I feel this tension in my bones every time I see an AI snippet snatch a query before a human even gets a glance. The way Google indexes your carefully crafted content, then feeds it into a system that answers without ever sending a visitor back - there's something deeply unsettling about that exchange. I wrestle with whether that's fair, and I know I'm not alone.
Still, the doom narrative overshoots where the real damage lands right now. AI Overviews are swallowing the low-hanging fruit - definitions, quick stats, the kind of lightweight how-tos that were always a bit soul-less. Those clicks never paid the rent for most publishers anyway. The queries that actually drive revenue-the ones where someone needs to book, buy, or commit-still route people to sites because the AI answer alone feels hollow. It's like reading a recipe without tasting the dish.

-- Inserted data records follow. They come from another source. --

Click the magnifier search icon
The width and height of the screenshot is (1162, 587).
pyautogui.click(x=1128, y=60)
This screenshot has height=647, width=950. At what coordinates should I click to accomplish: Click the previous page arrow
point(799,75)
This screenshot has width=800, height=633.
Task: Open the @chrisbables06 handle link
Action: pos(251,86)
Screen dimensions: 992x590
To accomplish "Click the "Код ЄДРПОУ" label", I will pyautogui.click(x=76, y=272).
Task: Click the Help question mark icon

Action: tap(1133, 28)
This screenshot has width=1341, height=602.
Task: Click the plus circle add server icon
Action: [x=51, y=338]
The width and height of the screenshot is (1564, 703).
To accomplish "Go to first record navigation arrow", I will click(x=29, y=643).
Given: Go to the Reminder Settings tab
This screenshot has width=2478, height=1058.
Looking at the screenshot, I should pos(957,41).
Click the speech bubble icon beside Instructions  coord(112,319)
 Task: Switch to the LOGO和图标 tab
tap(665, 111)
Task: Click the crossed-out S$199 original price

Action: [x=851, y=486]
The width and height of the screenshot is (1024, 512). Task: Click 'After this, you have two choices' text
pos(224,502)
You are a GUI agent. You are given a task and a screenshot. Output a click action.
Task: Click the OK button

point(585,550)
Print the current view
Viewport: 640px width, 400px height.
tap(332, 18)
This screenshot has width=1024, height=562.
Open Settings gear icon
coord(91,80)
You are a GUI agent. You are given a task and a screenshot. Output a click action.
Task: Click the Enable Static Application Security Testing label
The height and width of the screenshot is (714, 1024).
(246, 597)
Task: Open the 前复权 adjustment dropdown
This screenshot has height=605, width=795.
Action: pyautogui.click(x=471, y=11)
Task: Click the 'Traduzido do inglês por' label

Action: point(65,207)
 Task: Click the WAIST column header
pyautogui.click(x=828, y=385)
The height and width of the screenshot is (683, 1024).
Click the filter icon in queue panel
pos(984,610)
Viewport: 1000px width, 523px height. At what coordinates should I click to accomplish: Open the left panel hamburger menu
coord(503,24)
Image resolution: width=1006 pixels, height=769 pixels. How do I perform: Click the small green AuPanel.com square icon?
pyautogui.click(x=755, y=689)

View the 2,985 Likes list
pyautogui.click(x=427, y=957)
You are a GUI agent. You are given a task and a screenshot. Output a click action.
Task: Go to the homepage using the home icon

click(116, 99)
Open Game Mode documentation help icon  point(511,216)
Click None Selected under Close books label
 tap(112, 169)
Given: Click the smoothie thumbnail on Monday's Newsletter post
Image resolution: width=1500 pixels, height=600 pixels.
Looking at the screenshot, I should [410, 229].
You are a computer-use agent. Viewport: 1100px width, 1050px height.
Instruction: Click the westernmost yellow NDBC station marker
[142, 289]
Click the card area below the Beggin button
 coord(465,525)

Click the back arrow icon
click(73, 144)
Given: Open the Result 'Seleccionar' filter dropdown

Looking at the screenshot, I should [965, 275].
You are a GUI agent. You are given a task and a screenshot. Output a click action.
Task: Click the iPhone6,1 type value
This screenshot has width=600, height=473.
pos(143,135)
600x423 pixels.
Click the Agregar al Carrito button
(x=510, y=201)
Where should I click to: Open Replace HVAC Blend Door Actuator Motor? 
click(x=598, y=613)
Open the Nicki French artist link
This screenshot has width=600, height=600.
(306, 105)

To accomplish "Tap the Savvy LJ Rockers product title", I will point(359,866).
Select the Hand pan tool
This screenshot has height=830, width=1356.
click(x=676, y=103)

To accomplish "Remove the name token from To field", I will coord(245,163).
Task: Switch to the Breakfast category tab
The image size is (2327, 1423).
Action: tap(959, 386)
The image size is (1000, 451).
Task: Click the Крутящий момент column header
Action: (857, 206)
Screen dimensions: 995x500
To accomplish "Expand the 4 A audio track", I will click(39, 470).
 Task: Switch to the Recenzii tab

The sites truly in trouble are the ones built on flimsy content that never had real texture: volume for volume's sake. That model was already cracking before AI, this just speeds up the crack. What weathers the storm is harder to replicate: original research, a recognisable voice, a community that gathers, tools you can't scrape, databases that require a human to show up somewhere. A recipe blog with no author behind it? Fragile. One with a name, a story, a photo of the actual cook in her garden? That holds.
The business model shift is painful, no sugar-coating. If ad revenue on informational traffic is your whole game, the maths is turning ugly. The smarter smaller publishers I see are moving toward email lists, subscriptions, affiliate plays on commercial queries, or products built from their expertise - something tangible you can't summarise in three bullet points.
The ones most at risk aren't the ones innovating. They're the ones waiting for Google to hand the traffic back, like people standing in a river expecting the current to reverse.